Le même commandant nazi ordonna, le 24 mars 1944, l’exécution de 320 personnes en représailles à l'attentat de la veille, Via Rasella, qui avait fait 32 victimes dans les troupes d’occupation. Après la mort de l’un des soldats blessés, Kappler ajouta 15 autres personnes pour faire bonne mesure. Elles furent emmenées à la périphérie de Rome, non loin des Catacombes de saint Calliste et de saint Sébastien, sur la Voie Appia. L’endroit est plus connu sous le nom de « fosses ardéatines ». Plusieurs personnes de la famille Di Consiglio furent assassinées aux fosses ardéatines, les autres, notamment les enfants, furent déportés à Auschwitz. À la fin de la guerre, Herbert Kappler fut arrêté par les Anglais, remis aux autorités italiennes et condamné à la prison à vie.
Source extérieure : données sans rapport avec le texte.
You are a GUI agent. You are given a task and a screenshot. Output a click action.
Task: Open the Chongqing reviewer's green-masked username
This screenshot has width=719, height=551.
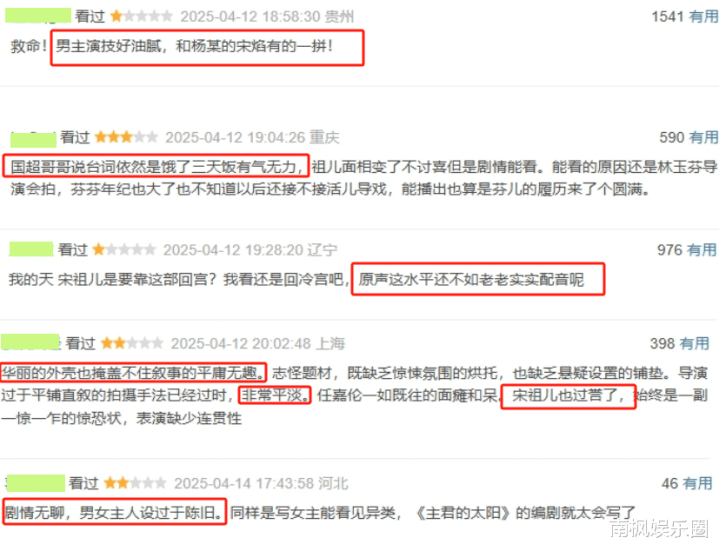33,139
En 1977, il profita d'une hospitalisation pour s'évader en Allemagne. Ce pays refusant d'extrader Kappler vers l’Italie, l’assassin mourut tranquillement dans son lit, dans sa bonne ville natale de Stuttgart.

 


[1] « Le Saint-Siège a annoncé officieusement que le pape lui-même avait autorisé un prêt en espèces ou des lingots d’une quantité d’or qui ne pouvait être trouvé. La dette pourrait être remboursée par versements, sans échéance ni intérêt ». Robert Katz. « Roma Città Aperta. Settembre 1943-Giugno 1944 ». 2004.

[2] Carlo Lizanni. Film « L’oro di Roma ». 1961. Traduit en français par « Traqués par la gestapo ».